-- Opening Marker --

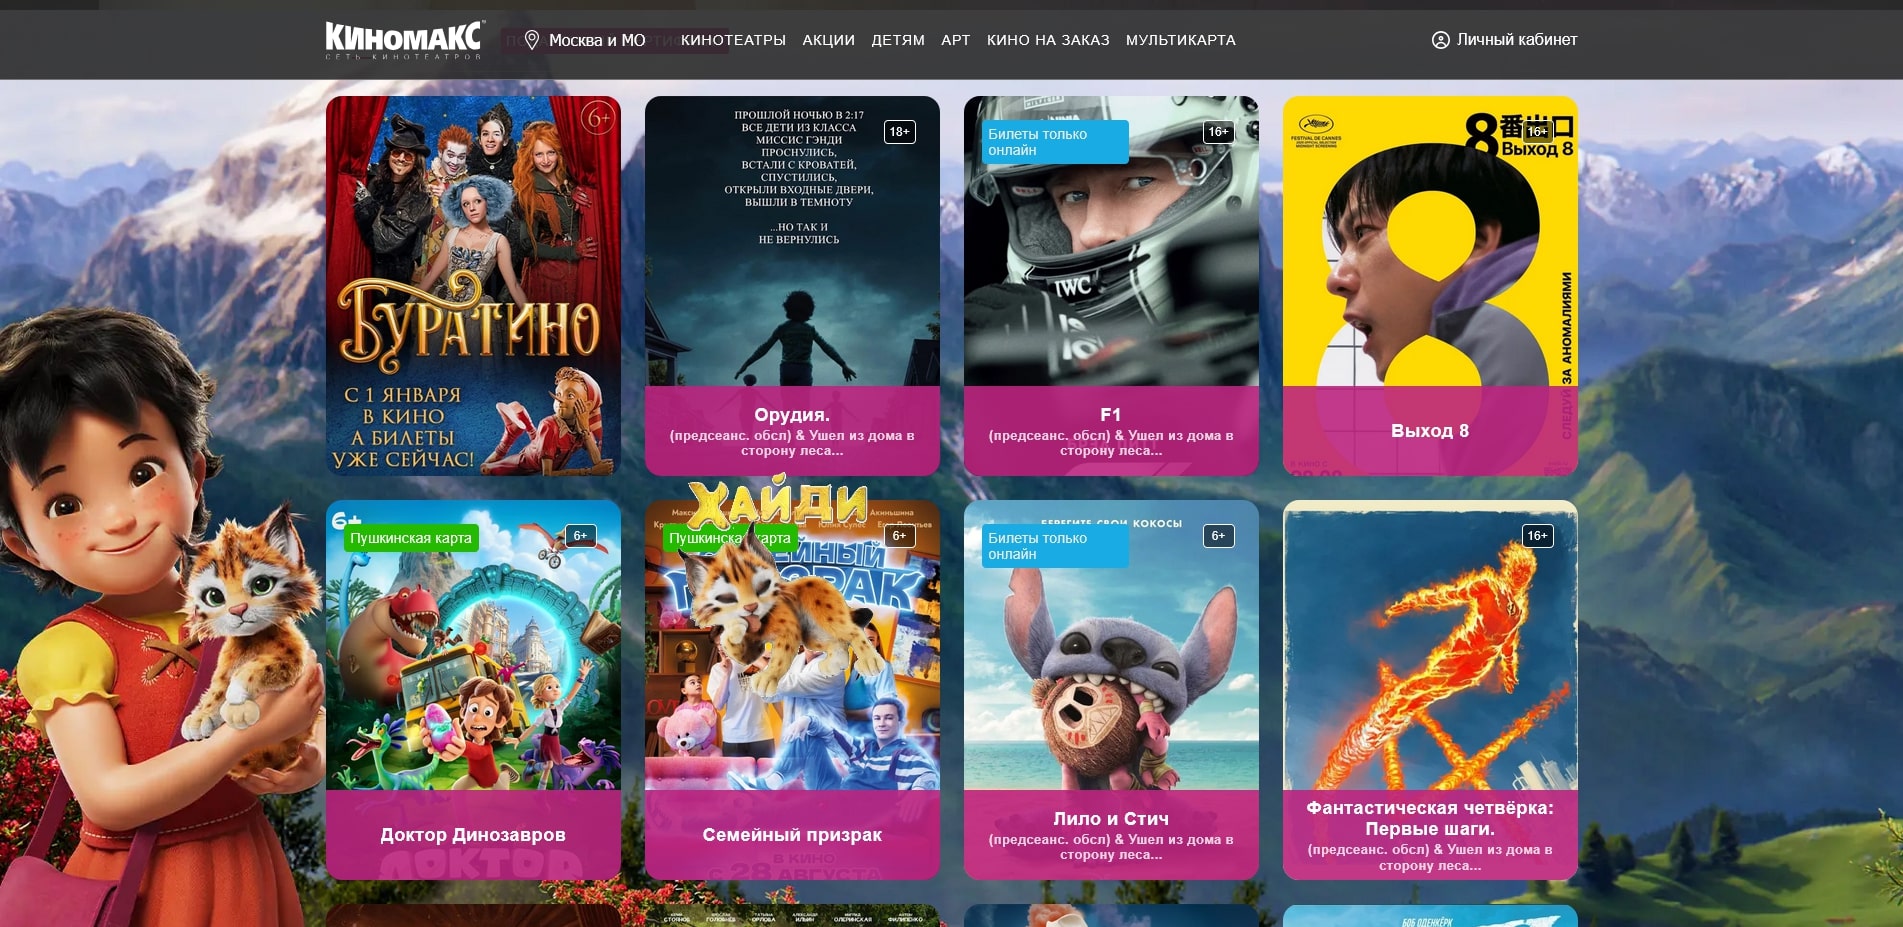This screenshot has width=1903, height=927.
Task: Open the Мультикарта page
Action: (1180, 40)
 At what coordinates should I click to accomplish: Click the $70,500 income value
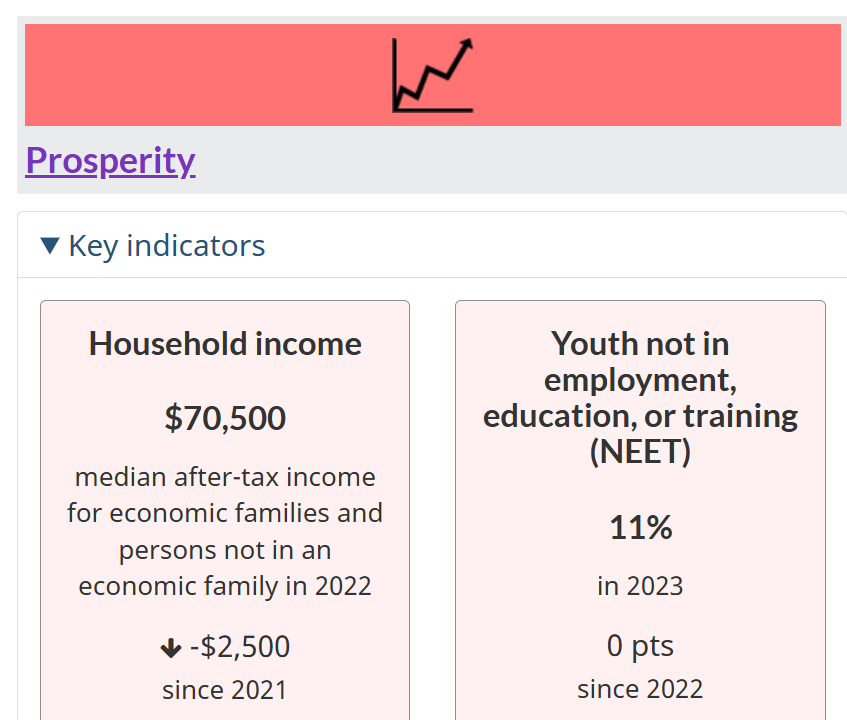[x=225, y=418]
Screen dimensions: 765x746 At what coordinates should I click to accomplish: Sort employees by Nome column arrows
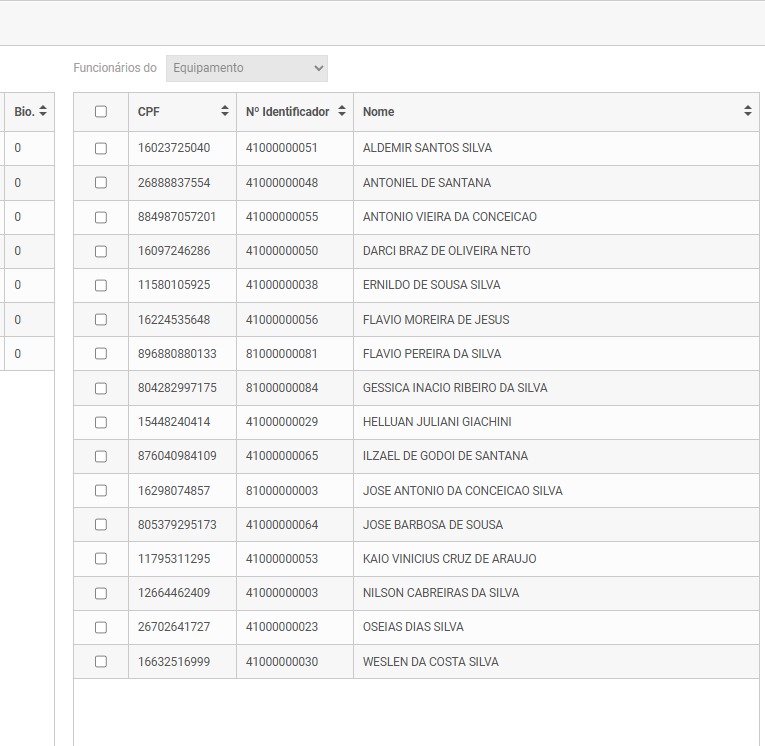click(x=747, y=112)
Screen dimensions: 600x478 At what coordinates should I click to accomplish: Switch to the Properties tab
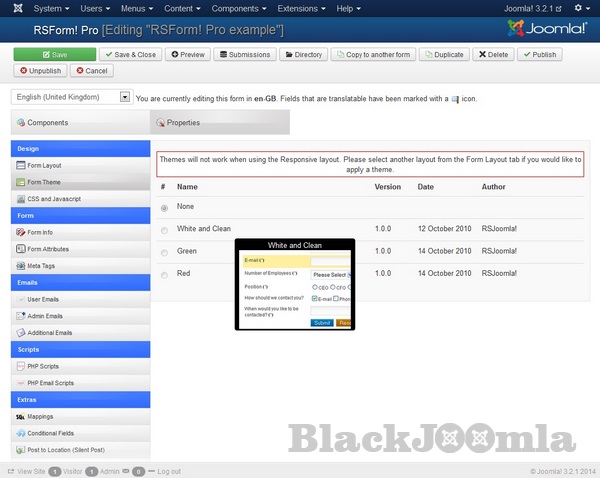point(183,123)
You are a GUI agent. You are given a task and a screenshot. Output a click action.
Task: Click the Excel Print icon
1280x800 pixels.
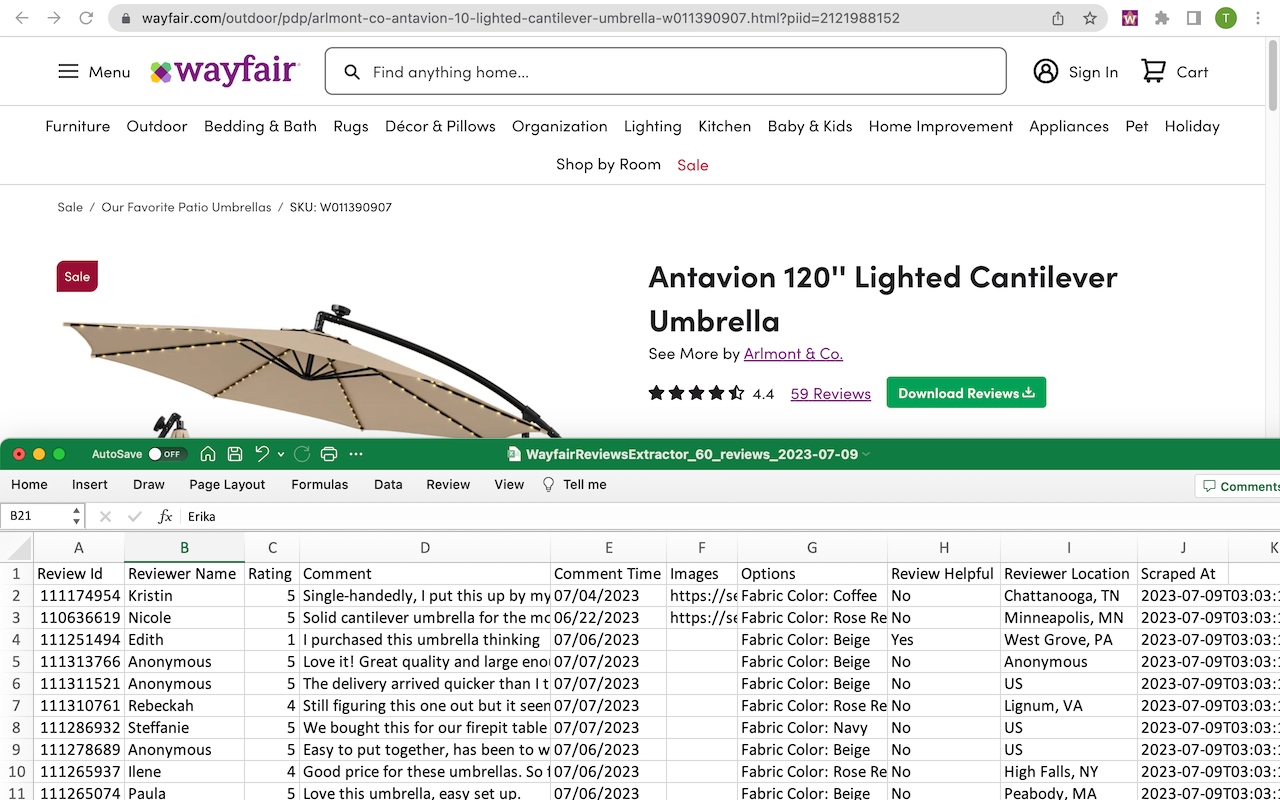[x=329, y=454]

-- Closing Marker --

Task requirements: With pictures left out, repeat exactly the lines from the line bearing "You are a GUI" through the final line of the records above.

Expected answer:
You are a GUI agent. You are given a task and a screenshot. Output a click action.
Task: Click the Excel Print icon
1280x800 pixels.
[x=329, y=454]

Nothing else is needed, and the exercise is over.